Une formation « Comprendre la Convention Collective » annulée faute de formateur

C’est un curieux attroupement qui s’est formé en début de semaine devant les locaux de Pôle Emploi Spectacles à Saint-Denis. Directeurs et administrateurs de production formaient la majorité des rangs, auxquels se joignaient également des techniciens de tout poil du cinéma français. Le groupe n’était pas dans la rue pour manifester contre une quelconque loi ou négociation du régime de l’assurance-chômage : il s’est simplement vu refuser l’accès à une formation inédite sur la Convention collective nationale de la production cinématographique.
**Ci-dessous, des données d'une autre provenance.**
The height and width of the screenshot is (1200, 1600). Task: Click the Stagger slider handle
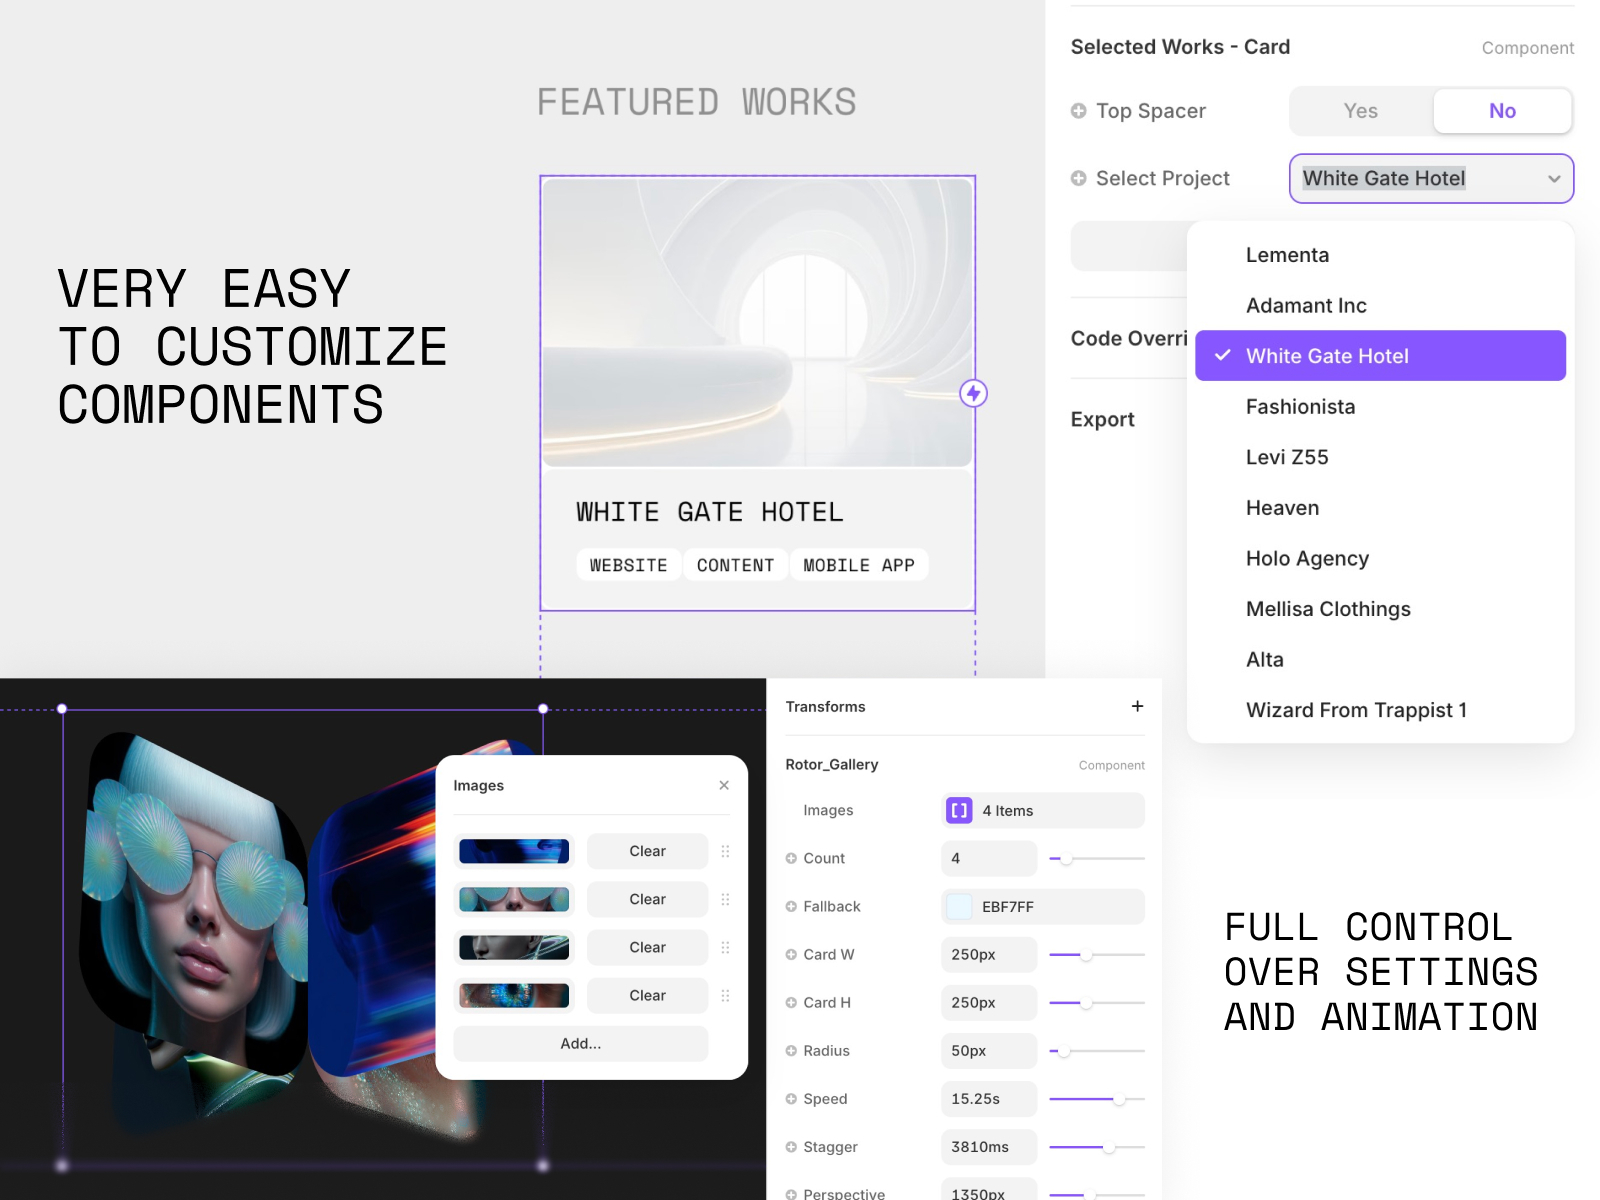tap(1108, 1147)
Motif invoqué par l’Afdas, en charge de la formation : l’absence de formateur capable de mener à bien un tel défi.
Dans les rangs des techniciens, la déception était à la hauteur de l’espoir généré par une telle formation. « C’est une vraie tristesse pour moi, cela fait quatre ans que je travaille à tâtons, j’aurais apprécié un éclairage », grommelle Sabrina, administratrice de production depuis vingt ans. Étienne, assistant opérateur, est un peu désabusé : « quand je pense que j’ai réellement cru que quelqu’un allait me dire une bonne fois pour toutes ce que veulent vraiment dire certaines phrases de la Convention ! » Lui a pris l’habitude de relire les passages les plus ambivalents à haute voix avec les directeurs de production qui l’embauchent, en prépa, afin de se mettre d’accord sur les modalités de travail et de rémunération. Mais ses interlocuteurs ne jouent pas toujours le jeu.
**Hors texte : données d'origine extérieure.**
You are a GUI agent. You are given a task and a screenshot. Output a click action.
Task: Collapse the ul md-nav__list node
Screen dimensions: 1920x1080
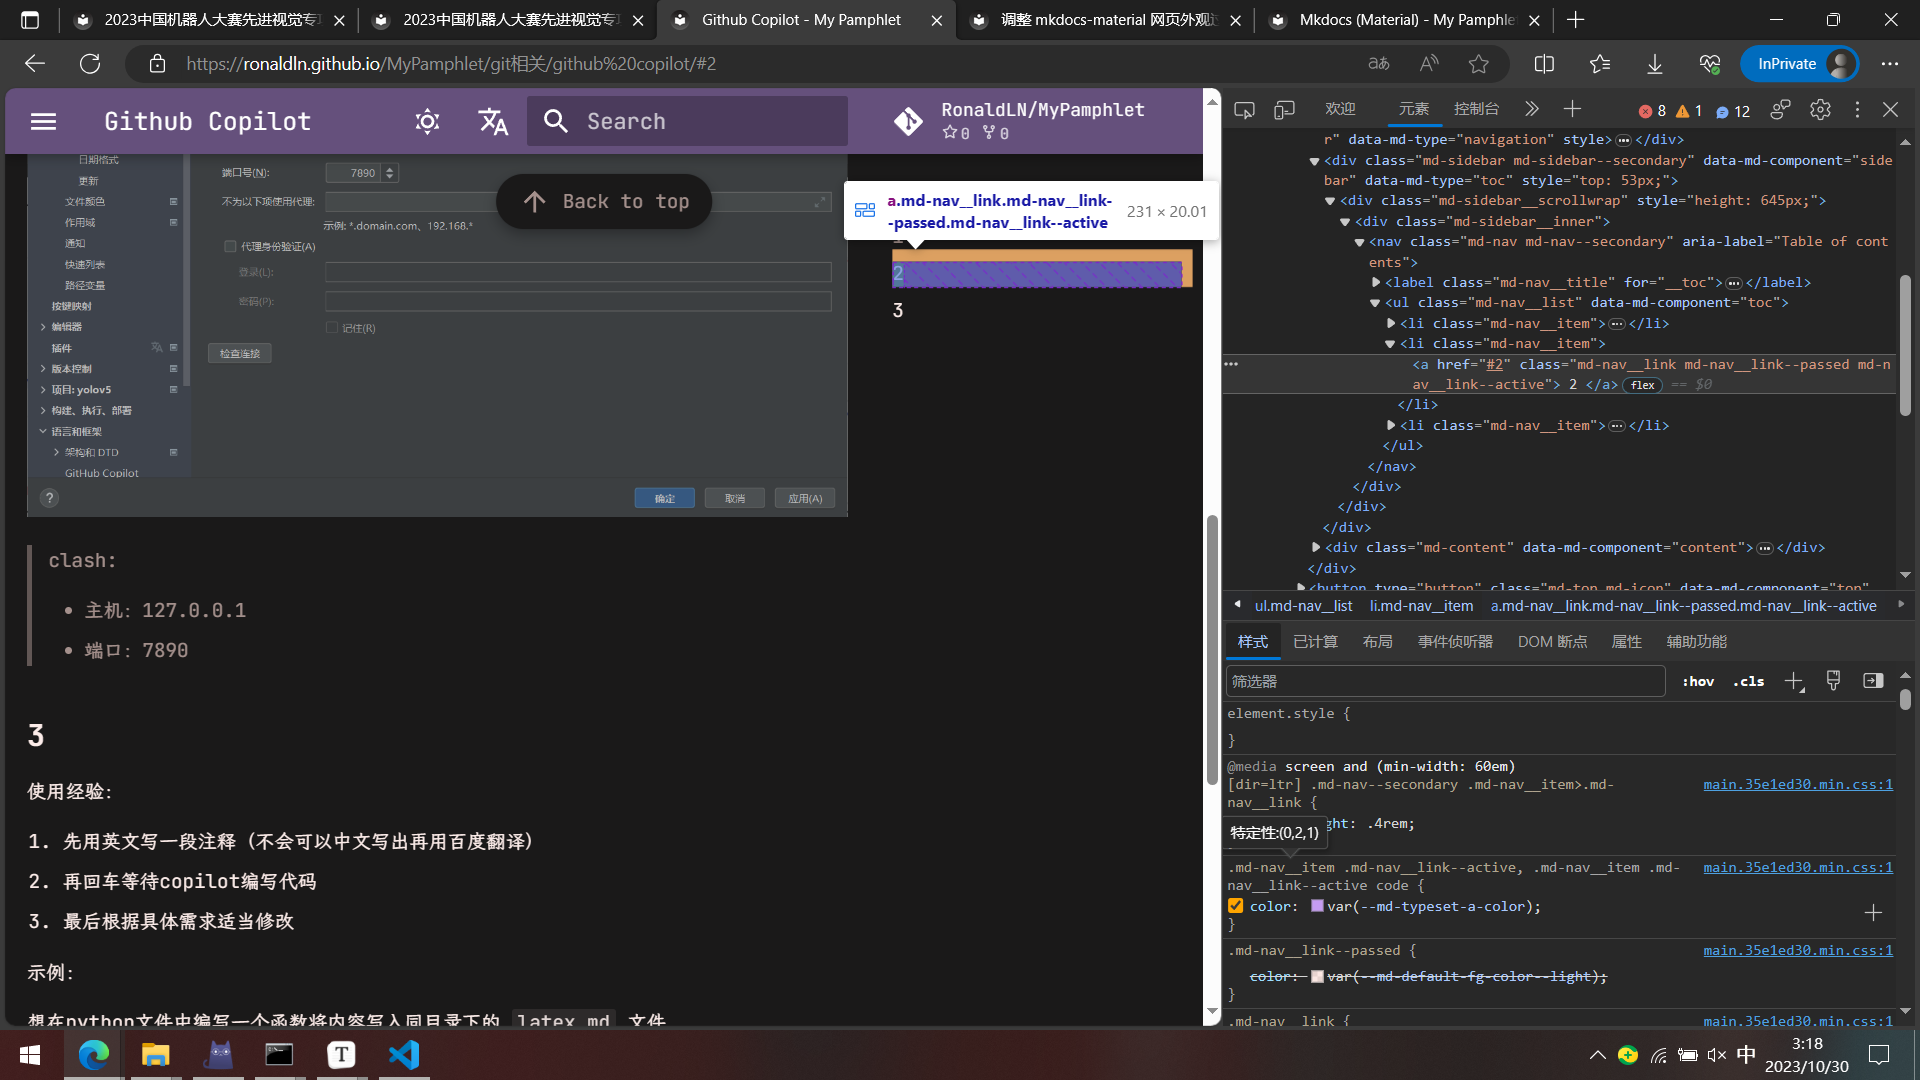tap(1375, 303)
À l’Afdas, des explications sont de rigueur. « Cela fait six mois que je monte cette formation », explique Éric Degron : « j’ai démarché des juristes, des syndicalistes, des directeurs de production… Tous ont admis ne pas suffisamment maîtriser le texte en l’état. » De nombreuses pistes ont alors été creusées pour trouver un expert capable de mener la formation à bien : « J’ai même contacté des paléologues [spécialistes des langues anciennes et mortes] qui n’ont pas donné suite. »
À quelques semaines de la formation, Éric Degron a la chance de rencontrer un politologue, ancien participant à la rédaction de l’accord sur le nucléaire iranien, qui accepte de se pencher sur le texte de la Convention. Mais alors qu’il pensait la formation sauvée, Éric reçoit un coup de téléphone dans la nuit qui précède : « il a jeté l’éponge, il m’a dit qu’il bloquait complètement sur les modes de rémunération des techniciens en annexe III ». L’homme refuse tout compromis.
Éric se retrouve donc ce matin face à une centaine de techniciens frustrés, mais il se veut confiant : « on va organiser une petite table ronde des familles, tout le monde va pouvoir discuter du texte, ils ne seront pas venus pour rien ». L’occasion de prouver une fois encore qu’il y a plus d’interprétations de la Convention que de directeurs de production sur la place de Paris.